With help from parents, teachers, master gardeners and a greenhouse supervisor, on Saturday Animas Valley Elementary School built the initial structure of the schools first greenhouse.
Plans for a greenhouse began when the school was awarded $5,000 last year for being recognized as a Healthy School Champion by the Colorado Department of Education.
As the school began research into the safety and design requirements of a classroom-size greenhouse, though, the costs began to add up. The final cost came to about $20,000, said Chris Isgar, the schools nurse and a self-proclaimed garden enthusiast who has been involved with the project since it began.

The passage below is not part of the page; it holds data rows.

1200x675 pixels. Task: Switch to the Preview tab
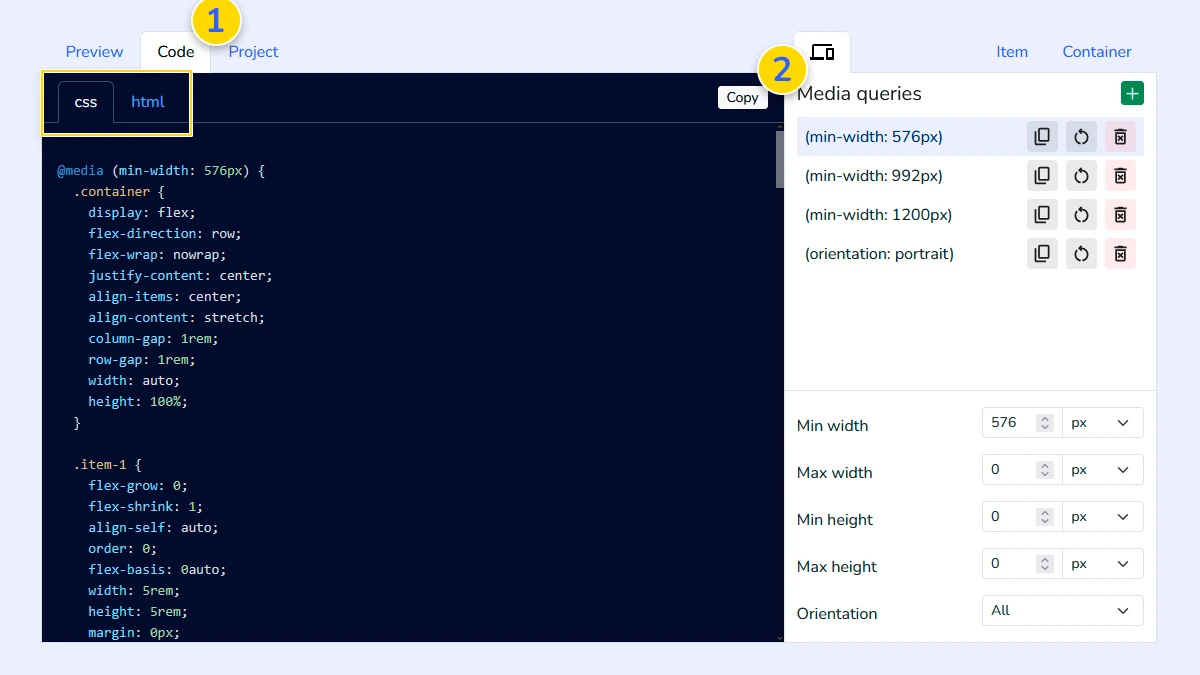point(93,51)
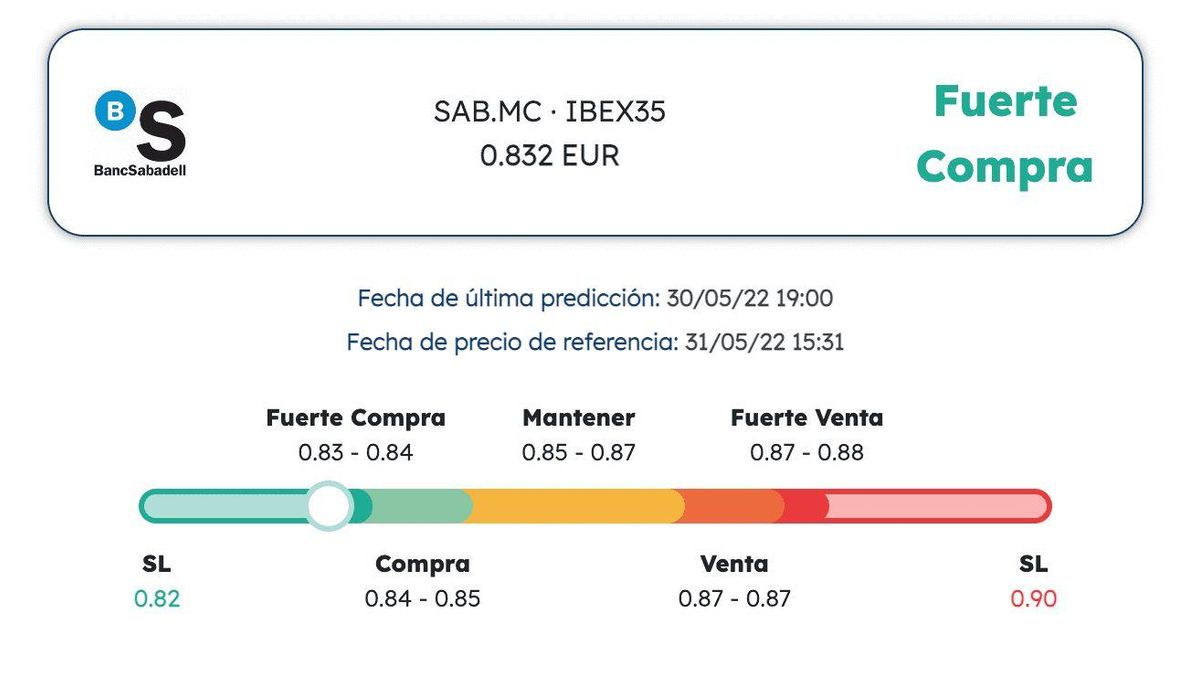Click the last prediction date line

coord(595,298)
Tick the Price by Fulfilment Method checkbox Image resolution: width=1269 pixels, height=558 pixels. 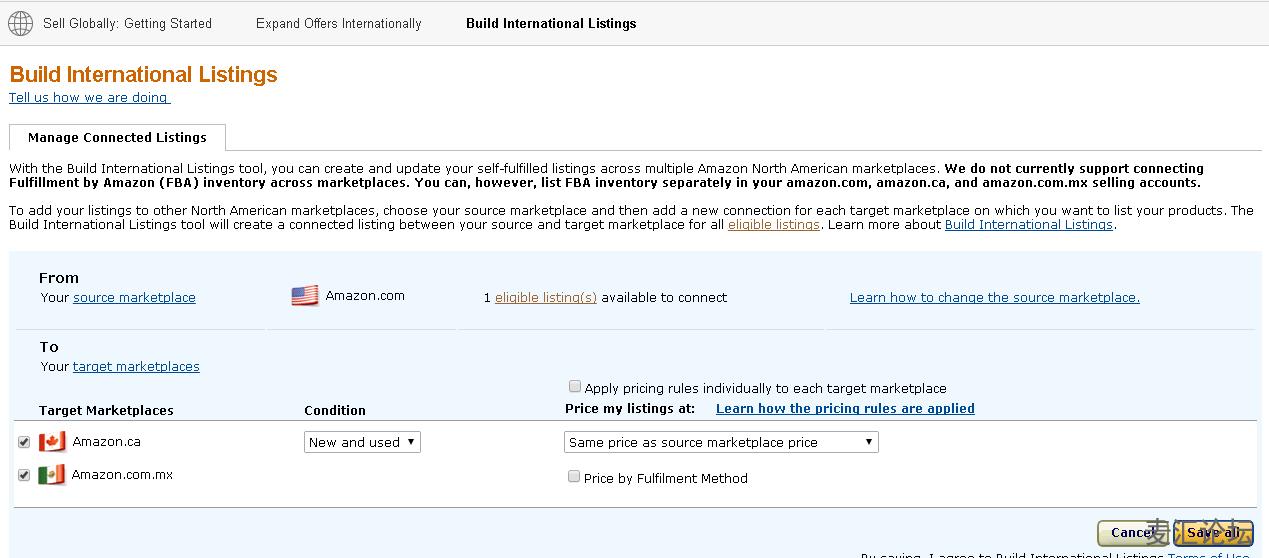coord(574,477)
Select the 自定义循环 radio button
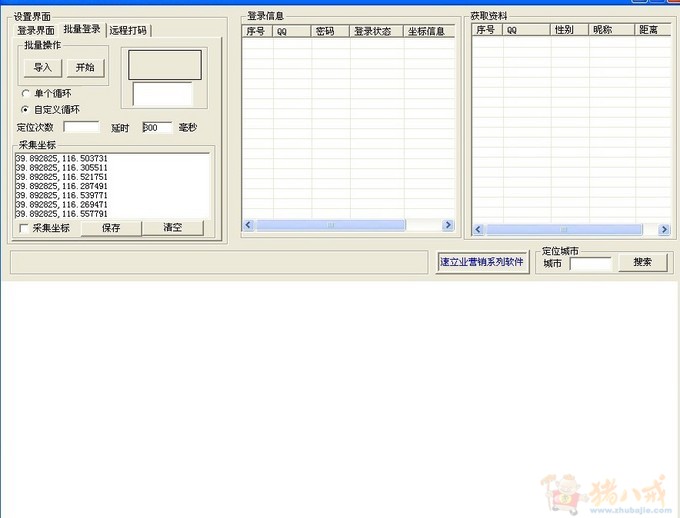The height and width of the screenshot is (518, 680). point(25,109)
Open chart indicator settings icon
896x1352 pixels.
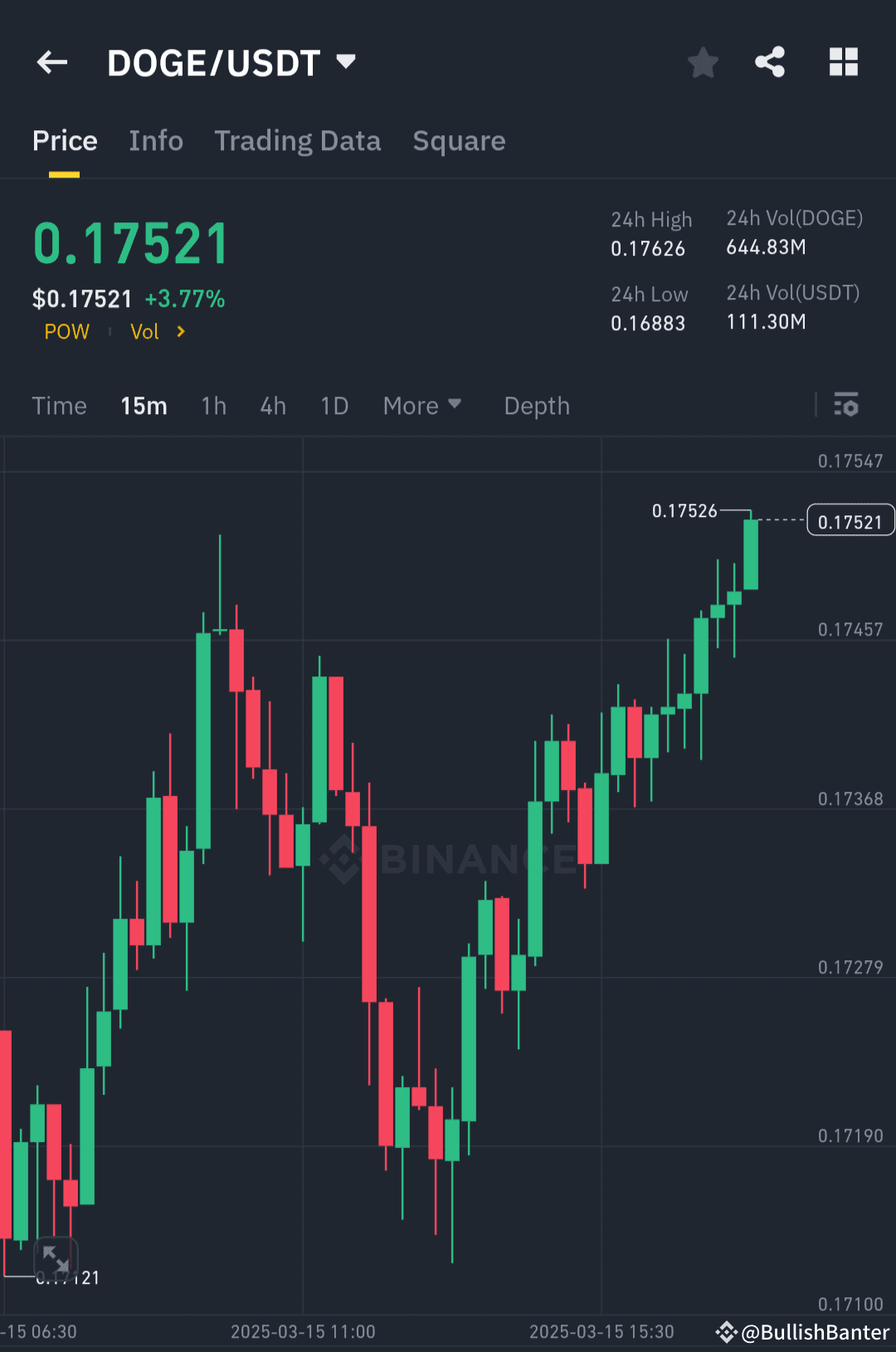(x=846, y=406)
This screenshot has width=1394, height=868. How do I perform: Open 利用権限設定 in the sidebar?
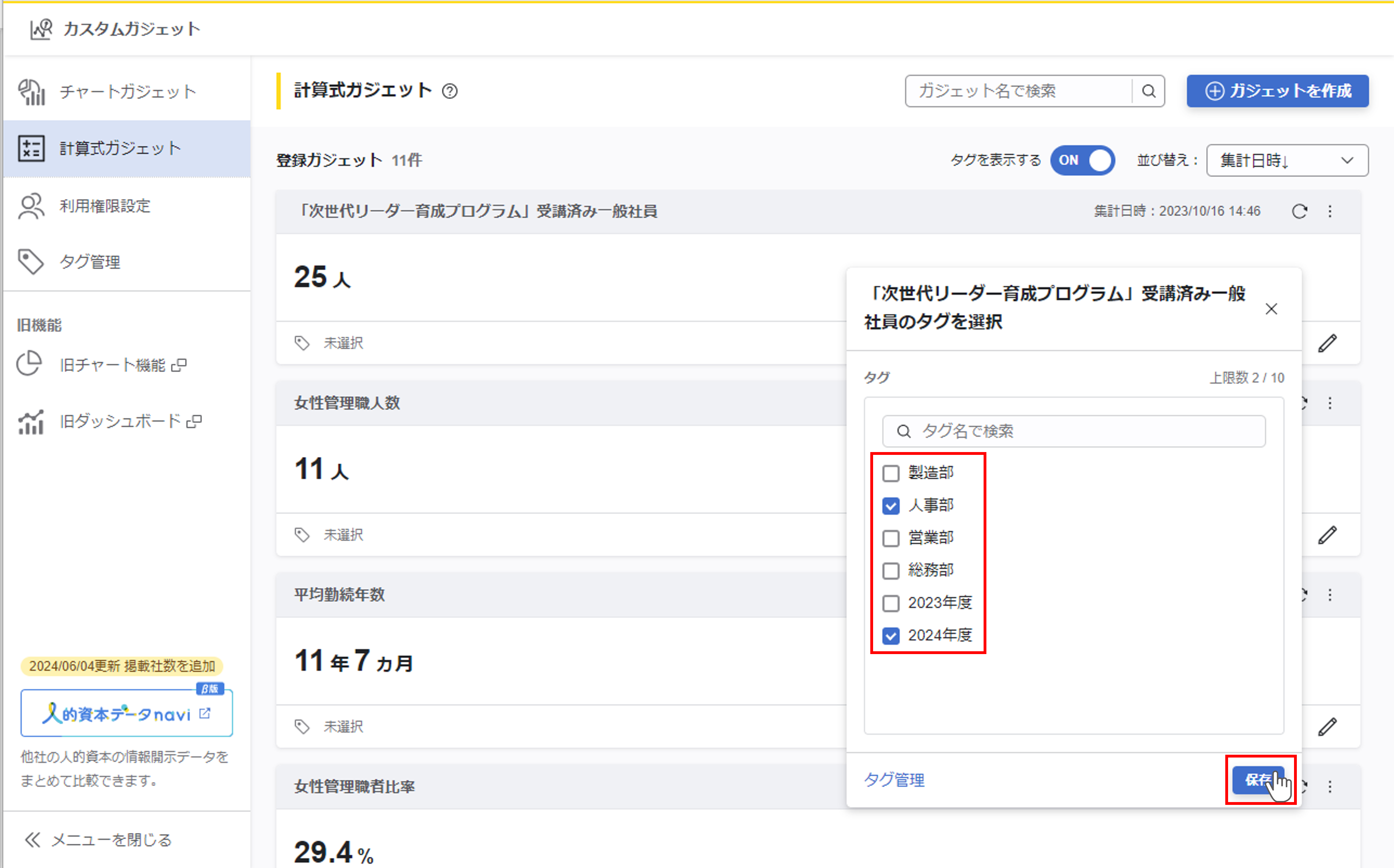[105, 206]
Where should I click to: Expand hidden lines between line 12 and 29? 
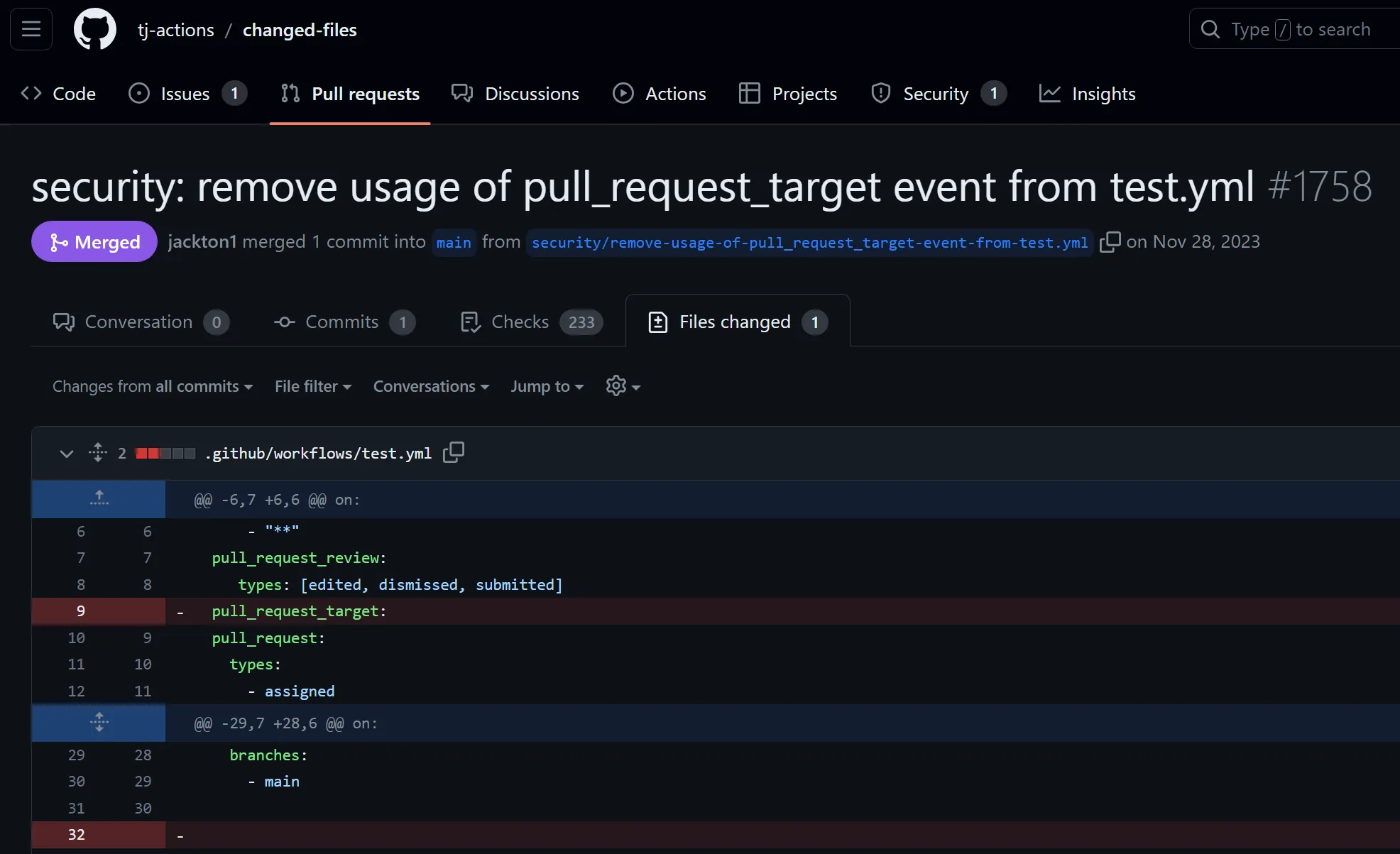point(99,723)
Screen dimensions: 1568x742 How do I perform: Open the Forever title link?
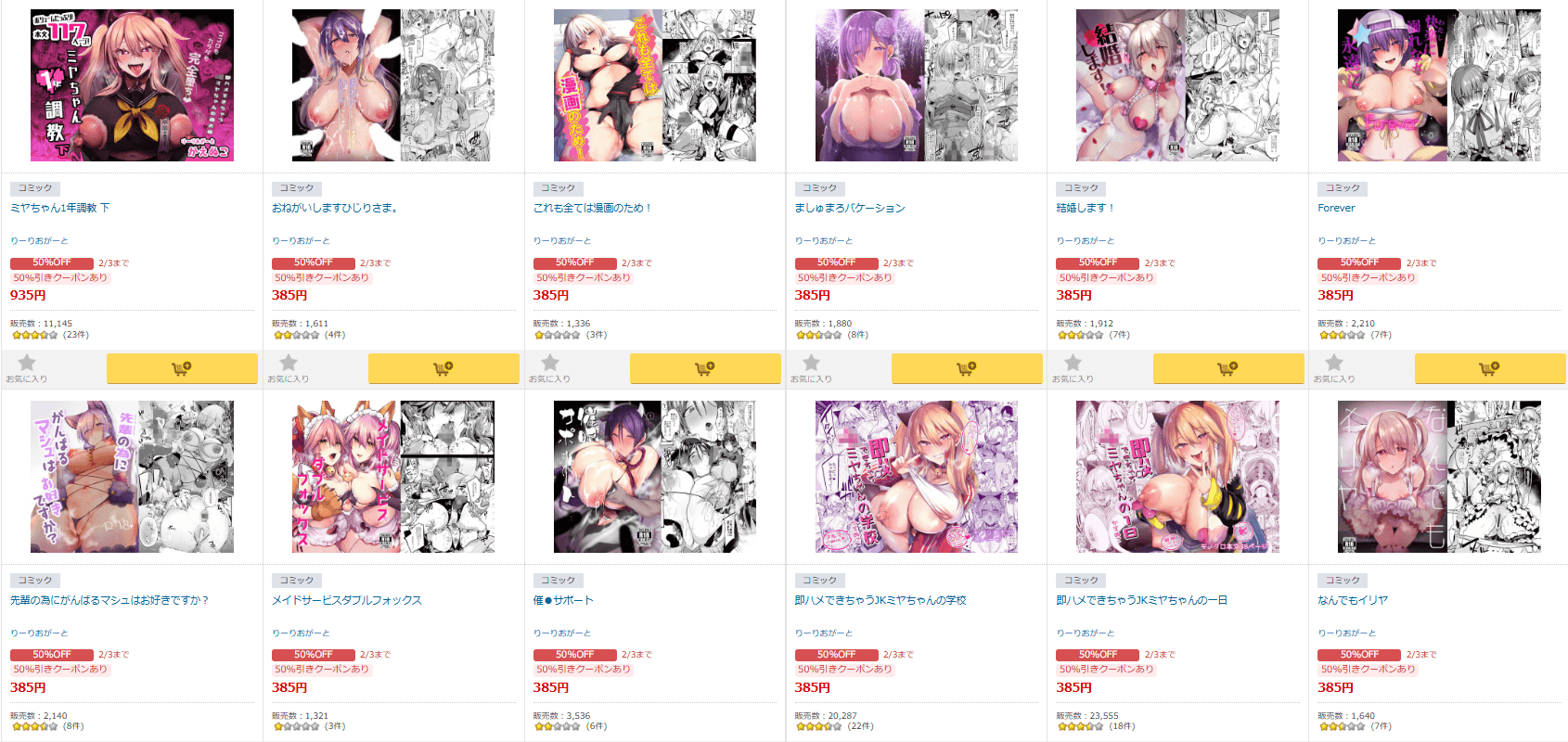(1336, 208)
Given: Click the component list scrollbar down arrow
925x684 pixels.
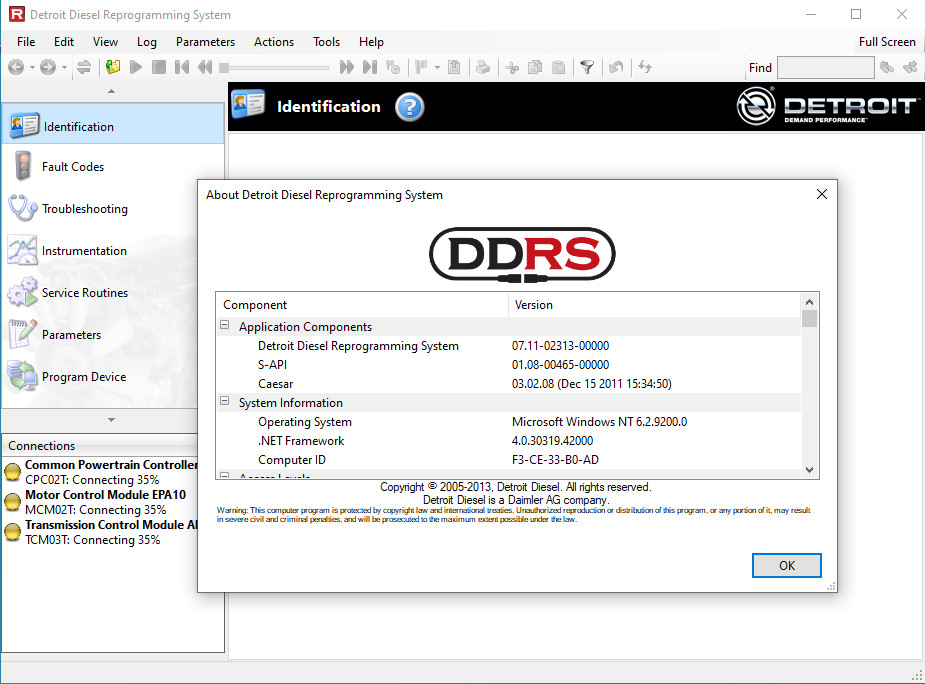Looking at the screenshot, I should pos(809,469).
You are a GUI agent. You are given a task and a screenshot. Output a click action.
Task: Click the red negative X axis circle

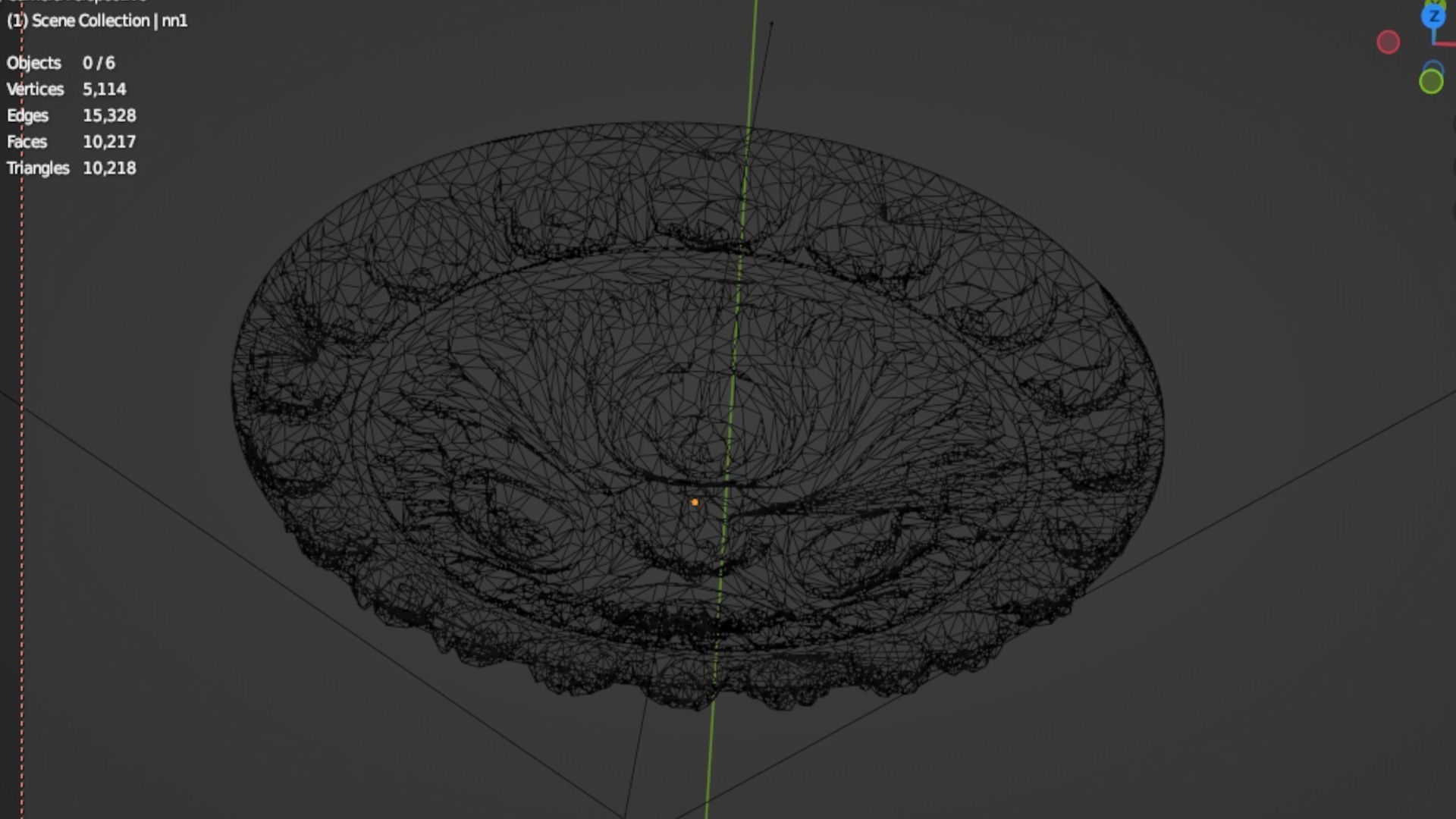[x=1388, y=42]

School fundraisers made up the difference and bought the greenhouse from Pagosa Springs-based Growing Spaces. The structure is dome-shaped and is 22 feet in diameter. The clear panels are made of polycarbonate, an insulated form of plastic, and the design traps enough heat for plants to grow without a heat source.
The greenhouse is a continuation of the outside gardens the school has had for three years, Isgar said. It complements the new health curriculum the school is piloting this year and fits nicely with science curriculum at the elementary level, she said. The hands-on activities associated with the greenhouse also will allow students to take a break from classroom learning.
Escalante Middle School is the only other school in Durango School District that has a greenhouse, said Marty Kay Hutton, with 9-Rs communications office. Escalante started a greenhouse project in 2007 and began teaching gardening classes two years ago, said Sharron Orr, the schools gardening teacher. The class now produces food for different classes and the cafeteria. In the summer, Orr donates produce to Manna Soup Kitchen.
The learning experience in the greenhouse and garden touches both science and our stomachs, Orr said. Students get an understanding of the cycle of food and healthy eating, she said.
After Animas Valleys outside dome is built, the school will spend the next several months designing and installing plant beds. The plan is for a grand opening in the spring, Principal Lisa Schuba said.